No Começo do Século
Ela cantava. Ele: um poeta apaixonado e às vezes louco. A física talvez colabore para essas coisas. Pois ali havia de tudo: desde forças opostas que se atraíam em planos invisíveis a objetos em quedas livres com velocidades que não só dependiam das leis da gravidade. Sim, ele era um poeta e como tal foi vítima de quedas vertiginosas dos momentos de maior esperança àqueles de puro desencanto.
Ele escrevia. Ela: dona da voz que comandava seus sonhos. Poucos se aventuraram a descobrir o simbolismo que tantas vezes ele queria que fosse descoberto. Perguntava-se, atônito, se ninguém havia reconhecido aquela flor a mais no fim de seus contos ou a chuva torrencial que persistia por três poemas seguidos. E se reconhecessem? Pobre homem.
No alto de suas emoções escrevia. Escrevia quando chorava a pensar que ela nunca mais seria sua. Escrevia quando alegre imaginava o amor no coração dela também. Usava sua máquina de escrever. Achava romântico que assim o fizesse. Mas vivia também em espera. Cada dia deixava uma marca de dúvida. Não tinha o sim que sonhava, nem o não que o libertaria.
Era uma tarde de primavera quando viu que já não podia esperar. O calor de início de tarde o oprimia enquanto pensava nos casais sentados numa praça, num parque, numa calçada a jurarem amor eterno. Pela janela viu um Mustang passar pela rua. A chuva que caiu algumas horas depois, por sua vez, lançava lágrimas a seus olhos. Pela janela entrava um vento gélido. Sentiu a falta de ter suas mãos aconchegadas nas mãos da amada. A seu lado apenas uma velha máquina, enquanto ele pensava nela lá no outro lado da cidade. Se desesperou. Correu pela casa, tomou dois goles de Coca-Cola e fingiu se distrair com um livro – até que percebeu que o livro era um romance tão triste quanto aquele dia. Concentrou-se por um instante. Lembrou da voz de sua musa, da sua inteligência e a ironia que sempre a acompanhava, das palavras ditas e escritas que o faziam sonhar com um futuro a dois, da sua beleza que só ela, e mais ninguém, tinha. Por alguns momentos, duvidou da própria sorte de tê-la conhecido. Disse seu nome mais uma vez.
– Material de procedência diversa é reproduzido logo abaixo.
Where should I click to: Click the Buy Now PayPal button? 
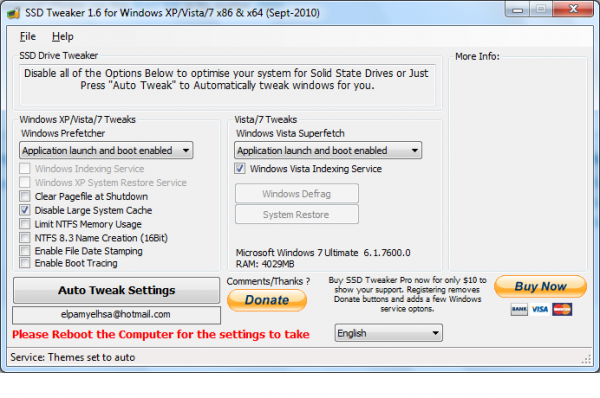click(x=540, y=286)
Quando enfim despertou já era noite. Percebeu que havia dormido. Entrou novamente em um de seus voos livres por suas emoções. Dessa vez sorriu. Teve esperança. Calmo, caminhou a seu quarto e sentou-se na cadeira. Escreveu uma anotação em um pedaço de papel e depois, com um toque do mouse, descobriu que ela havia deixado um novo email. Não sabia responder emails. Sempre os escrevia como cartas, mas no final das contas lhe faltava a coragem de apertar uma tecla. Talvez era assim porque tudo acontecia muito rápido. Nem teria tempo de ficar ansioso e se preocupar com cartas perdidas e carteiros esquecidos.
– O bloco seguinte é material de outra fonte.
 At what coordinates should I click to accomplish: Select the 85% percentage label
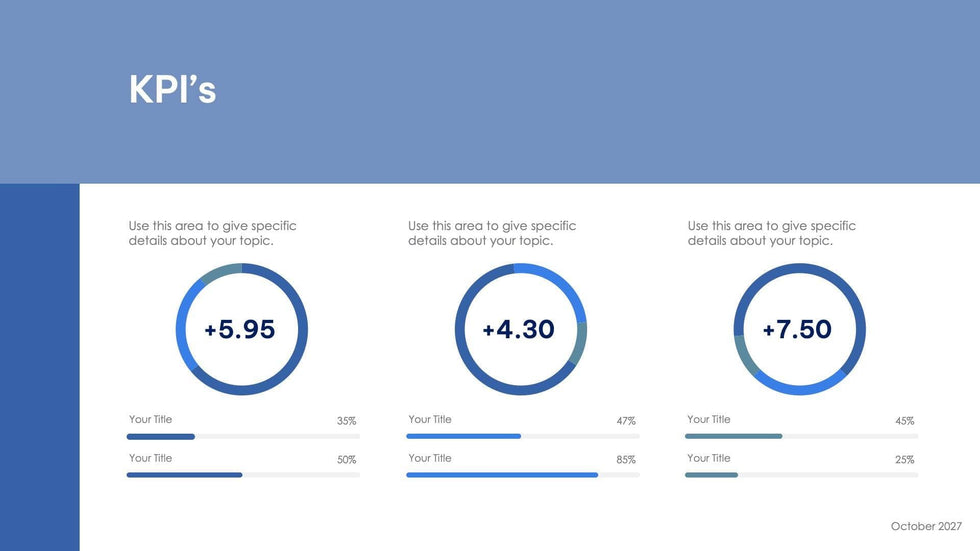[626, 460]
O mundo havia mudado, mas este era o único que conhecia. Leu a mensagem e saiu do quarto. Fingiu não perceber. Tanto o mundo quanto o email. Fingiu não deseja-la mais que tudo. Era um poeta. Perdeu a noite a pensar numa resposta. Resolveu, por fim, escrever de madrugada, quando sabia que a próxima resposta demoraria, pelo menos algumas horas, a chegar.
- Hoje, senti sua falta – ele digitou.
Teve uma surpresa quando a resposta chegou antes que se deitasse. Também estava acordada. Também sentia sua falta? Não sabia. Um raio atingiu os cabos de luz.